PROBLEM REQUIREMENTS
Starting at the line that holds "Task: Click the back arrow to return", copy every line exactly through the end of the data, and no others.

◇ ◇ ◇

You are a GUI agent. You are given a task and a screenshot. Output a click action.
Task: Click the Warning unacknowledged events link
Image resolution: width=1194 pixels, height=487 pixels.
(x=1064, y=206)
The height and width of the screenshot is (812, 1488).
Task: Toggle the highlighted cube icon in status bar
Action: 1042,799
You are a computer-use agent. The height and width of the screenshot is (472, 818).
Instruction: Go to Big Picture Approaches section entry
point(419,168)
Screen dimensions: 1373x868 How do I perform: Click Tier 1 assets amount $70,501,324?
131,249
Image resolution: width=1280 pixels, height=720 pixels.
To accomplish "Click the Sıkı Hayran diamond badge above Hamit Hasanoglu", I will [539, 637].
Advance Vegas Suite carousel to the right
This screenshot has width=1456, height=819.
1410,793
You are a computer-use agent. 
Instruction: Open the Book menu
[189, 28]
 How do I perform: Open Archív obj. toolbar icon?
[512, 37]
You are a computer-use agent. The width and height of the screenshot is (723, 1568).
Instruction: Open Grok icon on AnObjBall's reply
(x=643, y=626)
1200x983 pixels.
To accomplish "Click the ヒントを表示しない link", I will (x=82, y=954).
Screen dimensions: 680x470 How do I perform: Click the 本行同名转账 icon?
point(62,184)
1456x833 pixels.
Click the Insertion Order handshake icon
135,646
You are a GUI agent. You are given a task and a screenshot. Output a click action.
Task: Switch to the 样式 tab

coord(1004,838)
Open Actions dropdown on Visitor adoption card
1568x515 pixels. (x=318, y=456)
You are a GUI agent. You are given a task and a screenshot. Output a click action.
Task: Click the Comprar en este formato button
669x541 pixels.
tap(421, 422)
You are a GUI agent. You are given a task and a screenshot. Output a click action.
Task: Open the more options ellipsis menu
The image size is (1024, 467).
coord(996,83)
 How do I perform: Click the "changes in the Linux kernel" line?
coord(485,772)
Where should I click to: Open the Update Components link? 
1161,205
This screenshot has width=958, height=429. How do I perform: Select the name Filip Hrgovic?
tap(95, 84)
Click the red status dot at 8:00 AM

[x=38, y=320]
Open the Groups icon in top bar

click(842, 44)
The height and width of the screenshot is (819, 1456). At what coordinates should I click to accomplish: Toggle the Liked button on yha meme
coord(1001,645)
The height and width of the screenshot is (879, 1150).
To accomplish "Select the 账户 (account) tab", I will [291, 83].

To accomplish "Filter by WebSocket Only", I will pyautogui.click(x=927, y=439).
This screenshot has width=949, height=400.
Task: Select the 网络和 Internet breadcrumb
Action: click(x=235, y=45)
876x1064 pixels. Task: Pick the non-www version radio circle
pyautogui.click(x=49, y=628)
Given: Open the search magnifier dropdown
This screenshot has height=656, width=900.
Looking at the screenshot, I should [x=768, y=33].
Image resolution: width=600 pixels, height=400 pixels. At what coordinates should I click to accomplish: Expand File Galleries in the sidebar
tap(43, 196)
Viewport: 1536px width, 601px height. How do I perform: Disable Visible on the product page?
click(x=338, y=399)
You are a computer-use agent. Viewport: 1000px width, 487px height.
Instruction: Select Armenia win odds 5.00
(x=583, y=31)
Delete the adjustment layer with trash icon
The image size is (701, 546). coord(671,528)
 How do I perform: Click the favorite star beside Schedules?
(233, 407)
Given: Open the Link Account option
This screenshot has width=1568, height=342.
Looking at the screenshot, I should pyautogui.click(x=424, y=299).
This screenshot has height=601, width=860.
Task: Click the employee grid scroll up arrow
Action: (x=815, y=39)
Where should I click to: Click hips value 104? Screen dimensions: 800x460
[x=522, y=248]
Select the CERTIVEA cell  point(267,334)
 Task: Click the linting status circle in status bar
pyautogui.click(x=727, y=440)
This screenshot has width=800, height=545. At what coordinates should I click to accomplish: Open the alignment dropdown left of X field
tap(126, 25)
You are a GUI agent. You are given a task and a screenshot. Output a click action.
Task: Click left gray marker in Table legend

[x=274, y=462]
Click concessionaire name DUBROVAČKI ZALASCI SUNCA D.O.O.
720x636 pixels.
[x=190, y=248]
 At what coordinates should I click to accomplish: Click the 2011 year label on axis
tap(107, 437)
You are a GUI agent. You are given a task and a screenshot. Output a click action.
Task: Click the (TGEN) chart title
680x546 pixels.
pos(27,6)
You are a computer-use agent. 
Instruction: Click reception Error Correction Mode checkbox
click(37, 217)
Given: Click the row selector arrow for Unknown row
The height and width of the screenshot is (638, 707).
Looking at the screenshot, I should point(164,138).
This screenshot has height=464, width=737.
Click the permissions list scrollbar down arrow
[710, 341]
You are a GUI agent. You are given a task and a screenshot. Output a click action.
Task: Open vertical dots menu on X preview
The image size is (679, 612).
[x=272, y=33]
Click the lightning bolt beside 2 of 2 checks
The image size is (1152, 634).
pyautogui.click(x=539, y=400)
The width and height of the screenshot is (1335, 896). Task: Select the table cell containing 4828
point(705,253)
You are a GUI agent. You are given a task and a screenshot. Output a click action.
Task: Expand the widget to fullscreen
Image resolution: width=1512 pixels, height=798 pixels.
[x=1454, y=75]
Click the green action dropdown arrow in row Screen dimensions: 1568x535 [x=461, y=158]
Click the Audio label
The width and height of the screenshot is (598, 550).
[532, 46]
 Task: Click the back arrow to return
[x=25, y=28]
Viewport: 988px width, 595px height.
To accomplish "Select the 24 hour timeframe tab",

◇ ◇ ◇

RESPONSE
 Task: Click the back arrow to return
[x=25, y=28]
Viewport: 988px width, 595px height.
To accomplish "Select the 24 hour timeframe tab",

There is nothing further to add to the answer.